*** Opening Study material ***
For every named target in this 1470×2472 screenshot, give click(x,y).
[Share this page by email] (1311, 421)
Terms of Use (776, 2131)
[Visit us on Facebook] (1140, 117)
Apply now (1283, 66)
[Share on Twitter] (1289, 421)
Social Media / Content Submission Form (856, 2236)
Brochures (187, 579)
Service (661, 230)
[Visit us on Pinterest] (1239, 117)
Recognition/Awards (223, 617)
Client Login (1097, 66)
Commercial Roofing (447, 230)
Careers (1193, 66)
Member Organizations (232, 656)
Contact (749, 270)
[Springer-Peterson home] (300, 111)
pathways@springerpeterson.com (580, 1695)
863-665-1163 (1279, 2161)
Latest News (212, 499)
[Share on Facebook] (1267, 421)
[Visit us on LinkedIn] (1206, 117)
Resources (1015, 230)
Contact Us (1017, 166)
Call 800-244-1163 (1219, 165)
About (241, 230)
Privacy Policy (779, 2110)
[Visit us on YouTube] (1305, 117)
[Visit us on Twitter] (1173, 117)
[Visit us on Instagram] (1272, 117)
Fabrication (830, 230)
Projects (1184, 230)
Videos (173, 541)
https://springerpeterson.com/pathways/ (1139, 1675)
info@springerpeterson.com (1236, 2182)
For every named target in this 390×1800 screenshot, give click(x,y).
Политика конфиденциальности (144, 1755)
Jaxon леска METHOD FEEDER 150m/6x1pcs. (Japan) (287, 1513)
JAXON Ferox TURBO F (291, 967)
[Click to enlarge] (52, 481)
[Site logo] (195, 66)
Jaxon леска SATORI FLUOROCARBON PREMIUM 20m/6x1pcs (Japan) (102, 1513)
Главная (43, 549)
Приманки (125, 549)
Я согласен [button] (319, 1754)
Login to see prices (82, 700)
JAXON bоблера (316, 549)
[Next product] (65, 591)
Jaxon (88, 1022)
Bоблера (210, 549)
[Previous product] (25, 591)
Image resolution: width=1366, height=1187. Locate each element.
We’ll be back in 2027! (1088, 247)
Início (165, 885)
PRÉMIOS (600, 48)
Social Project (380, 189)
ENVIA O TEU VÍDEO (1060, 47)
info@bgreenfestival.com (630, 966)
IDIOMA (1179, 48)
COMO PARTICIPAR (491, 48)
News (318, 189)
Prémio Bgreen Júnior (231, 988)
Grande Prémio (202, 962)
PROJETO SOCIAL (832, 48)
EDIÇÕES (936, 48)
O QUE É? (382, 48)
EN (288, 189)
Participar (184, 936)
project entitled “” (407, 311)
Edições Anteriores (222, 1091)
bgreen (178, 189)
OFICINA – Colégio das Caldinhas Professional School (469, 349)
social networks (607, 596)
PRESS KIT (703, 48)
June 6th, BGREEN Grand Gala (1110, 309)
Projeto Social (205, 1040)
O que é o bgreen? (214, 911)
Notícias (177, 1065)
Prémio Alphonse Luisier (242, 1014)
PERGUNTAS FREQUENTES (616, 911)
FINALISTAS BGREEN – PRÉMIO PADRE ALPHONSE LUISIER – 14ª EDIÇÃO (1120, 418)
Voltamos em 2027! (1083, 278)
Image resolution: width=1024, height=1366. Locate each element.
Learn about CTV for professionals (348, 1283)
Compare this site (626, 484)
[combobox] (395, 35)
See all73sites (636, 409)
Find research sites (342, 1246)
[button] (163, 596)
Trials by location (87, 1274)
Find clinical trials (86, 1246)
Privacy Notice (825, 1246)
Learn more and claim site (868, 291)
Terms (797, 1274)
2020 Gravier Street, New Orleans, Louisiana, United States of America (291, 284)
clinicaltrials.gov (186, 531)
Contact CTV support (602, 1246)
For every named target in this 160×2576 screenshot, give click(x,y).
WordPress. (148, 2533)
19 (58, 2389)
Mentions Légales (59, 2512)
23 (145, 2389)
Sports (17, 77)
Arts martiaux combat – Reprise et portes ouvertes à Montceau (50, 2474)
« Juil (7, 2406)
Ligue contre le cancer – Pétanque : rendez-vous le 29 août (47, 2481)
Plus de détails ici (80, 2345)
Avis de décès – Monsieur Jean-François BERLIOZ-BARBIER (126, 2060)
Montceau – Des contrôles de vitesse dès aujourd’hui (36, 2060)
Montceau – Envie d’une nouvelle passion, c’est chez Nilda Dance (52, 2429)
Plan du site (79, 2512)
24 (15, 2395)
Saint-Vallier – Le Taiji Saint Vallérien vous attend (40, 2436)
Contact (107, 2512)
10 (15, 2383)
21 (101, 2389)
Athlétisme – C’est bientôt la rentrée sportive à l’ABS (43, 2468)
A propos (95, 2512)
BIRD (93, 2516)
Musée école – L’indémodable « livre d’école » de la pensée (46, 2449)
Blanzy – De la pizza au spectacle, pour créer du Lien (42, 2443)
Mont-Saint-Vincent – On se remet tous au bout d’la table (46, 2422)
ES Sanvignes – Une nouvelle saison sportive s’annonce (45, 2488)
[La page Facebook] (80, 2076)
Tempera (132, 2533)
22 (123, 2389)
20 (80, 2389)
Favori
*** Closing Study material ***
Exercise goal - When the line with "[Visit us on YouTube] (1305, 117)" is reached in the data above, start copying there, and copy each line exactly until the line with "For every named target in this 390×1800" has been copied; copy nothing else.

Result -
[Visit us on YouTube] (1305, 117)
[Visit us on Twitter] (1173, 117)
[Visit us on Instagram] (1272, 117)
Fabrication (830, 230)
Projects (1184, 230)
Videos (173, 541)
https://springerpeterson.com/pathways/ (1139, 1675)
info@springerpeterson.com (1236, 2182)
For every named target in this 390×1800 screenshot, give click(x,y).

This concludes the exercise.